I - Devotion. Abdurraqib’s exploration of devotion in his writing, while partly tied to the religious undertones of the word’s definition and his experiences growing up Muslim, is largely dedicated not to what we owe any deity, but to what we owe each other. “I think it is a requirement to love with intention and to ask the people in your lives what they need to be loved.” Reflecting author bell hooks’ famous sentiment that love is a verb, not a noun, Abdurraqib iterates that to love well, one must move with curiosity, with a sense of inquisitiveness towards what the person on the receiving end of his love truly needs.

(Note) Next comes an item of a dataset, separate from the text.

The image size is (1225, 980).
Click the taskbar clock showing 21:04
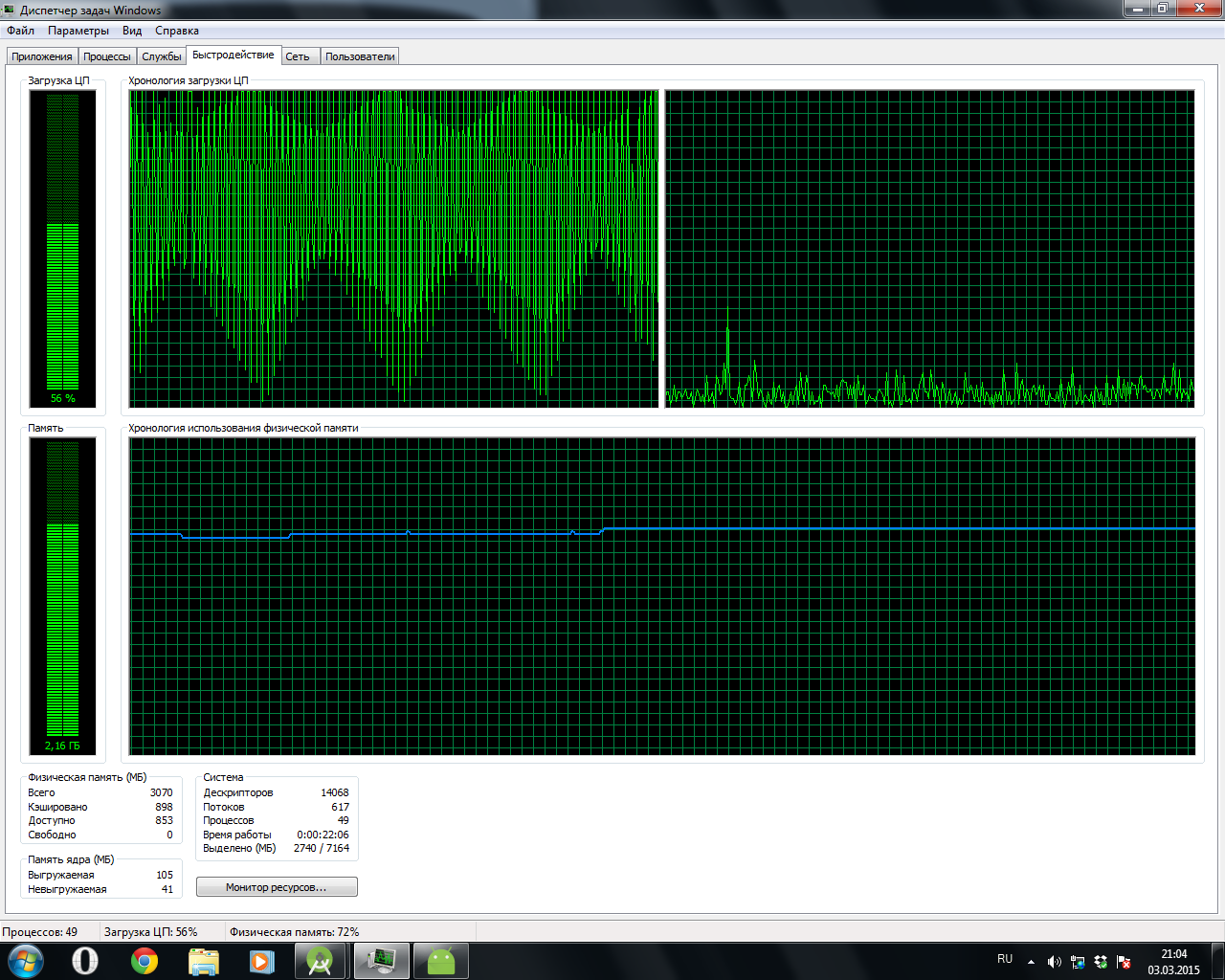tap(1173, 962)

II - Grief. Just as he embraces the highs of human experience in his writing, Abdurraqib does not shy away from the lows. Having lived without some of the closest people in his life for several decades now, he uses his writing practice as a way to “reconstruct the dead,” to build an archive of their existence on Earth. “I can’t always remember the sound of my mother’s voice. I can’t always remember the sound of my friend Tyler’s laugh...So I have to fill in those absences... What I’m seeking in my work is kind of trying to plug the holes of memory before everything leaks out.” Abdurraqib does not view his considerations of death as morose, however, but rather a romantic pursuit. To recall the memories of loved ones through his work, “to go back and walk alongside them,” is an act of love that he feels is required of him.

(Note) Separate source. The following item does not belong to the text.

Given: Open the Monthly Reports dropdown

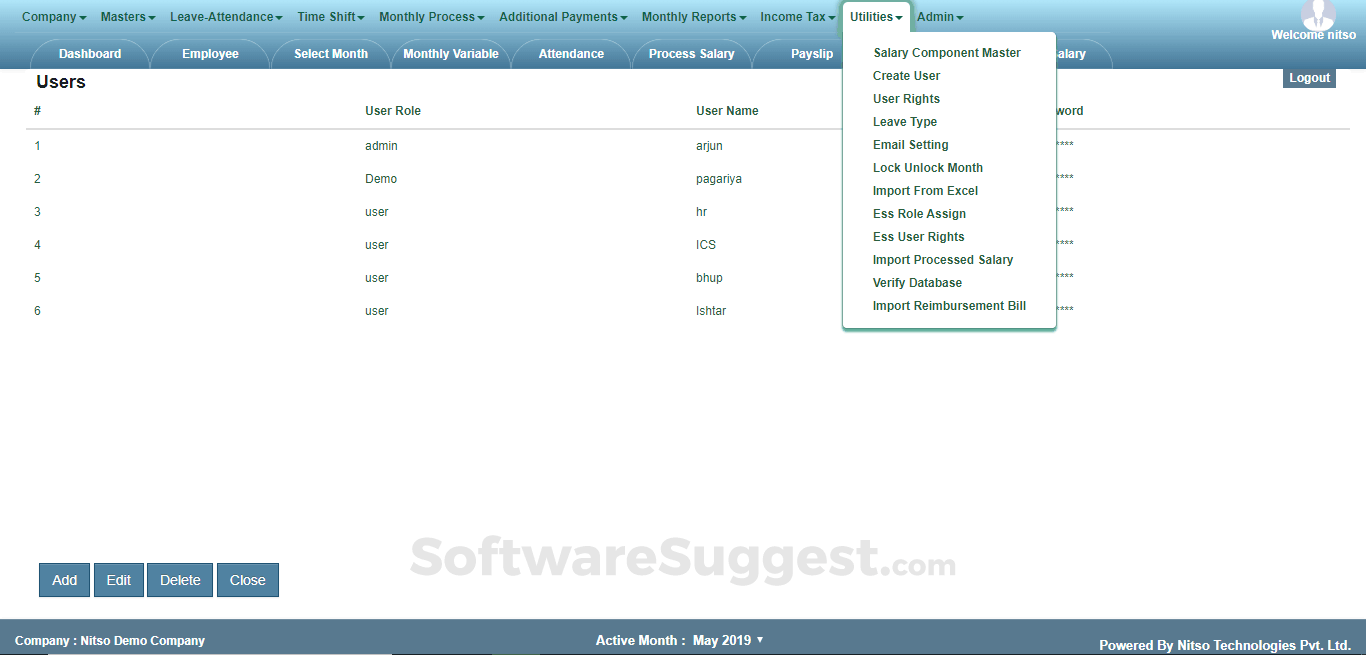Looking at the screenshot, I should click(690, 16).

III - Place. While building archives of the people he’s loved and lost, Abdurraqib is also building an archive of the city that he loves—his native Columbus, Ohio. A part of that archive building for him is, ultimately, recognizing that Columbus is not the same city that he fell in love with, but choosing to love it regardless. That process does not come without dissonance. “I’m trying constantly to do the math of ‘How much can I love this place despite its complications?’” These complications include the changing landscape of neighborhoods he once knew, like East Columbus, whose community centers have been eclipsed by high rises and other manifestations of gentrification. Ultimately, he moves through these conflicted feelings in his writing, telling the stories of his community in a way that reflects not only the experiences of those around him, but their authentic voices and language. “I write the language I hear... It feels like it would be a kind of treason or betrayal for me to alter the voices or alter the language that I write in, or alter the language of the people around me who are speaking into the air that I love.”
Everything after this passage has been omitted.